-- start of Data provided --

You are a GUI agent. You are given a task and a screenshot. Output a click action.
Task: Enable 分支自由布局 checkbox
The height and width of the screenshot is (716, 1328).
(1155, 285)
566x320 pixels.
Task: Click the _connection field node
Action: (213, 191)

-- end of Data provided --

- Your goal:
Can you write out the records above again with each "screenshot" swapped for "screen image" and everything else left unchanged?

- Answer below:
You are a GUI agent. You are given a task and a screen image. Output a click action.
Task: Enable 分支自由布局 checkbox
The height and width of the screen image is (716, 1328).
(1155, 285)
566x320 pixels.
Task: Click the _connection field node
Action: (213, 191)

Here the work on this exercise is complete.